I want an alternative of Django’s unique_together in flask, seems UniqueConstraint is what I’m looking for, but doesn’t work for me.

here is the example:

import os
from flask import Flask
from flask_script import Manager, Shell
from flask_sqlalchemy import SQLAlchemy

basedir = os.path.abspath(os.path.dirname(__file__))

app = Flask(__name__)
app.config['SQLALCHEMY_DATABASE_URI'] =
    'sqlite:///' + os.path.join(basedir, 'data.sqlite')
app.config['SQLALCHEMY_COMMIT_ON_TEARDOWN'] = True
app.config['SQLALCHEMY_TRACK_MODIFICATIONS'] = False

manager = Manager(app)
db = SQLAlchemy(app)

class User(db.Model):
    __tablename__ = 'users'
    __table_args__ = tuple(db.UniqueConstraint('name', 'address'))
    id = db.Column(db.Integer, primary_key=True)
    name = db.Column(db.String(64), nullable=False)
    address = db.Column(db.String(64), nullable=False)

    def __repr__(self):
        return '<User (%s, %s)>' % (self.name, self.address)


def make_shell_context():
    return dict(app=app, db=db, user=User)
manager.add_command("shell", Shell(make_context=make_shell_context))

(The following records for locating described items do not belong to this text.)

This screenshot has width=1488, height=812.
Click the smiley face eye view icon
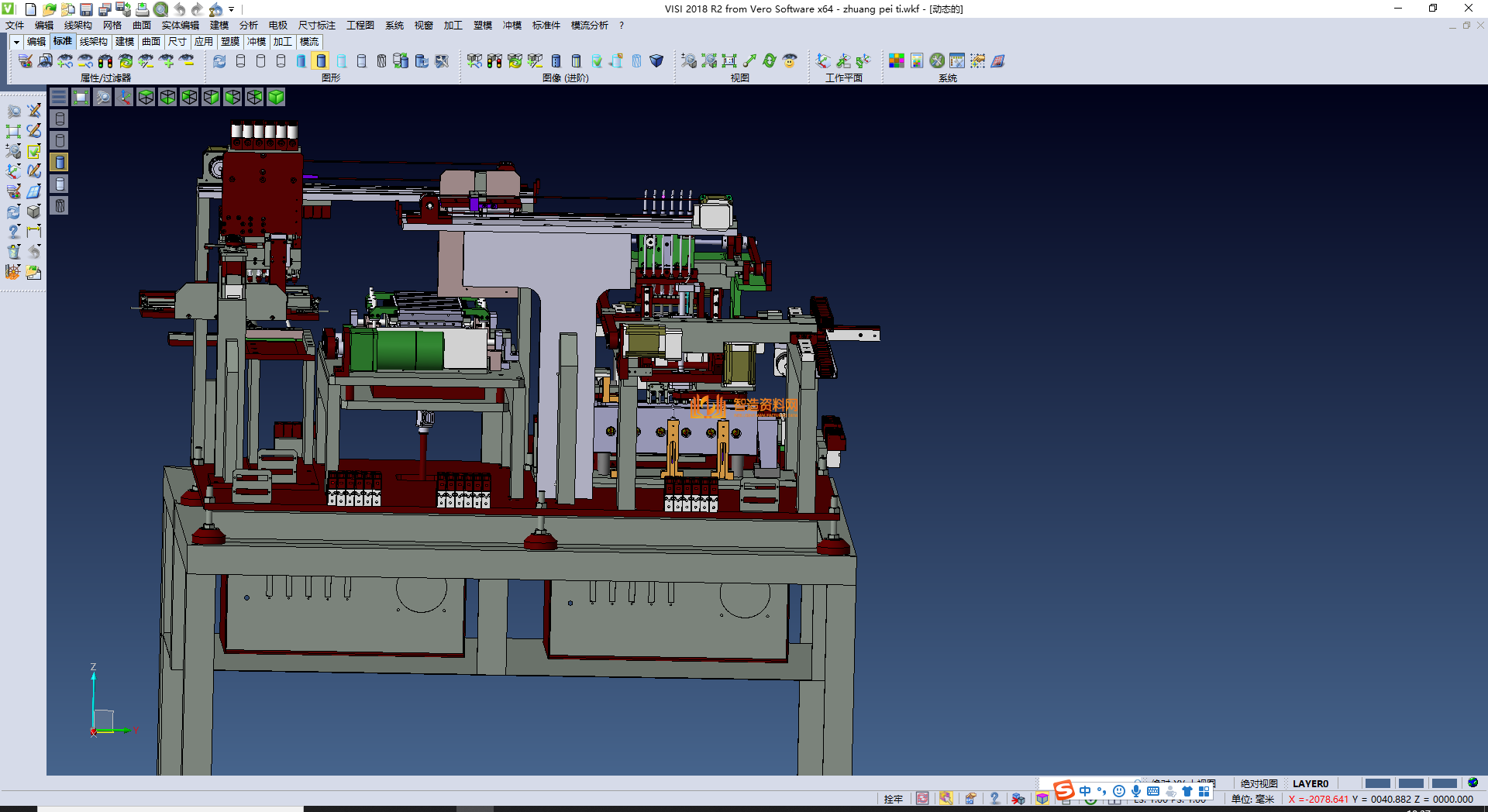coord(789,61)
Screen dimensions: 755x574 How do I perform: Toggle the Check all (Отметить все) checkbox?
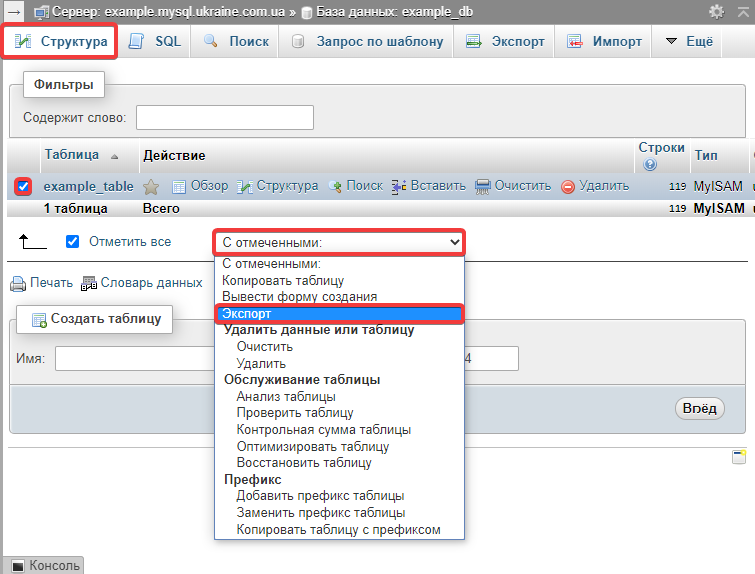(x=72, y=241)
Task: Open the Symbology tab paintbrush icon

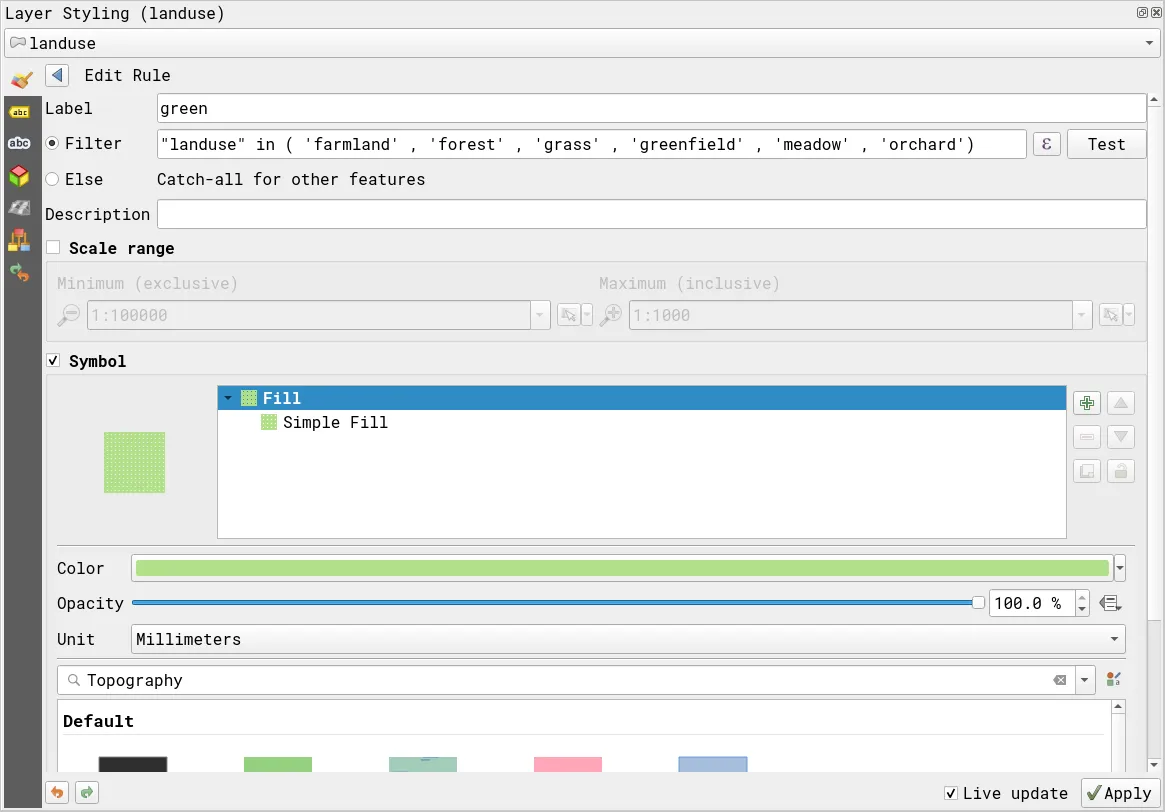Action: pyautogui.click(x=20, y=80)
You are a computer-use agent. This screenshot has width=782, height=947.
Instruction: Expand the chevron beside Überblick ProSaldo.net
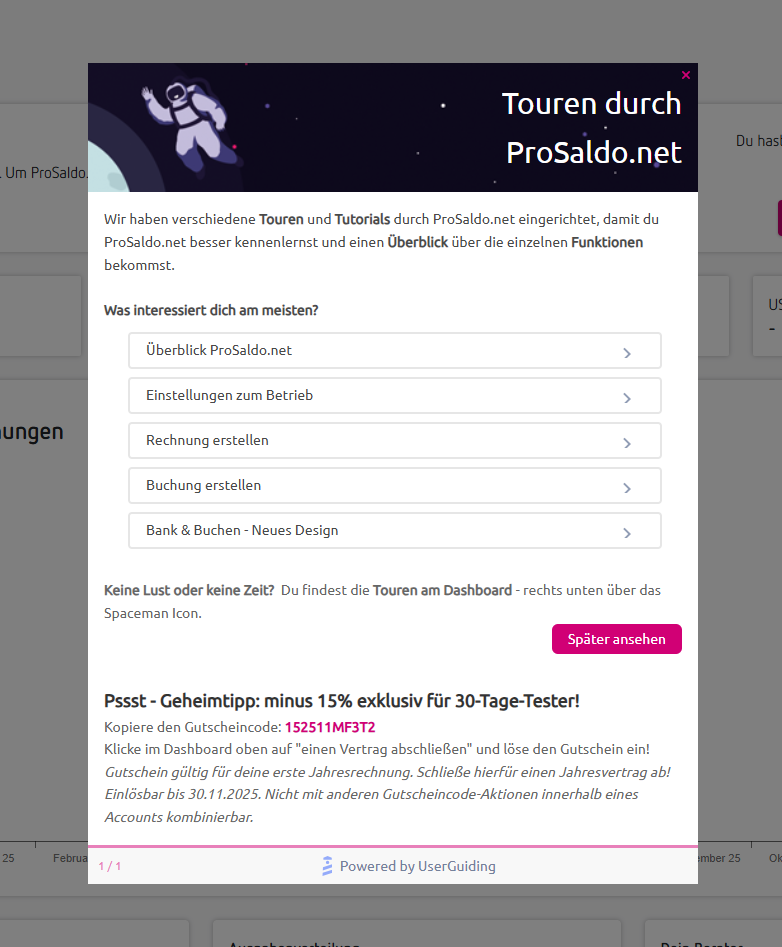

if __name__ == '__main__':
    manager.run()

Test it:

$ python test.py shell

In [1]: db.create_all()

In [2]: u1=user(name='a', address='x'); u2=user(name='a', address='x'); 
db.session.add(u1); db.session.add(u2); db.session.commit()

In [3]: user.query.all()
Out[3]: [<User (a, x)>, <User (a, x)>]

I also tried with:

class User(db.Model):
    __tablename__ = 'users'
    id = db.Column(db.Integer, primary_key=True)
    name = db.Column(db.String(64), nullable=False)
    address = db.Column(db.String(64), nullable=False)
    db.UniqueConstraint('name', 'address')

not work either, what’s wrong with it?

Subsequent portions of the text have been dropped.